When the customer presents the card it DOES NOT send the customer's card number to the POST.  Instead, the POST will submit an INVOICE to the customer's card.  On customer approval the customer's card will encrypt the invoice together with authorization for payment to the PCI ( Payment Card Industry Card Service Center ) for processing and forward the cipher text to the POST

Neither the POST nor the merchant's computer can read the authorizing message because it is PGP encrypted for the PCI service.  Therefore the merchant's POST must forward the authorizing message cipher text to the PCI service center.

On approval the PCI Service Center will return an approval note to the POST and an EFT from the customer's account to the merchant's account.

The POST will then print the PAID invoice.  The customer picks up the merchandise and the transaction is complete.

The merchant never knows who the customer was: the merchant never has ANY of the customer's PII data.

Cards are NOT updated.  They are DISPOSABLE and are replaced at least once a year -- when the PGP signatures are set to expire.  Note that PGP signatures can also be REVOKED if the card is lost.

Transactions are Serialized using a Transaction Number ( like a check number ) plus date and time of origination.    This to prevent re-use of transactions.   A transaction authorizes one payment only not a cash flow.

EMV is no solution: and EMV card passes the cardholders account number, name, expiration date, et al
to the POST in plain text -- making the same error that the mag stripe reader makes and which
has been heavilly exploited by criminals.

User Rank: Ninja
7/24/2014 | 3:57:35 PM
Re: correcting POS processing
Really well thought out system, but it sounds expensive to the card issuer and somewhat cumbersomne to the consumer, especially if cards are replaced annually.

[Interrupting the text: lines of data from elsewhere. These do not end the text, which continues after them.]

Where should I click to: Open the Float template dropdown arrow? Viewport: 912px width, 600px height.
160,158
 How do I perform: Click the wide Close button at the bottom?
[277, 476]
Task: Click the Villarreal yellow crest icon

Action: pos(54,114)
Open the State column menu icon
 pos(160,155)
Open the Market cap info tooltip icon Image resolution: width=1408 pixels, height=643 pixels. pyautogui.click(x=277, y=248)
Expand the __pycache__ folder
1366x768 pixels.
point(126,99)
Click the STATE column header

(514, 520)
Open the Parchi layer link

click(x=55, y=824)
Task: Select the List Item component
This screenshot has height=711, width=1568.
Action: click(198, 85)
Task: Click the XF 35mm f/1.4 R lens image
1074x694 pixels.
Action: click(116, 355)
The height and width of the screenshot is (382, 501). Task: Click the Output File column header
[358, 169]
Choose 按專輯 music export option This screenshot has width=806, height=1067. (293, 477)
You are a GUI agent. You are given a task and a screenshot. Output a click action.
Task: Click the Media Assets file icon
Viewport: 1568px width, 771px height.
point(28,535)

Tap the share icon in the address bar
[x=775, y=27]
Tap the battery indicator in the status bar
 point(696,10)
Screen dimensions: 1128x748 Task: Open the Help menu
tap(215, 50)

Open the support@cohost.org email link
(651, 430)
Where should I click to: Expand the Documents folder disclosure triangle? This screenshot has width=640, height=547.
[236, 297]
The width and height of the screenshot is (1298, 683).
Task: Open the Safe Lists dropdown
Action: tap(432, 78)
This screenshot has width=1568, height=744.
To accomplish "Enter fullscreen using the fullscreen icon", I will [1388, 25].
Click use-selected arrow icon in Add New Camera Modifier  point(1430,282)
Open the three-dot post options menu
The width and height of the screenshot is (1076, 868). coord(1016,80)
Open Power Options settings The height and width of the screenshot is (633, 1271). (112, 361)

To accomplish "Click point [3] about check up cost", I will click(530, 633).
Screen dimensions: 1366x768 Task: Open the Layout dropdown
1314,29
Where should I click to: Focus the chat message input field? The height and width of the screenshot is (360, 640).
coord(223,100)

Perhaps some of the ideas could be brought into chip and pin and make it work?

For now I just use cash.
User Rank: Author
7/25/2014 | 9:42:47 AM
Re: correcting POS processing
Credit card data should be protected/encrypted at the earliest point in the transaction, the point of interaction. Moving the encryption to the card itself is yet another way to provide separation, moving some of the processing of the transaction to the card itself. It seems like such an approach would require a greater overall investment to update the infrastructure, since it requires changing more than just the POS terminals.

I agree that EMV is no solution to the RAM scraper problem. They were designed to solve a different problem, card cloning. In that regard, I do think they add value.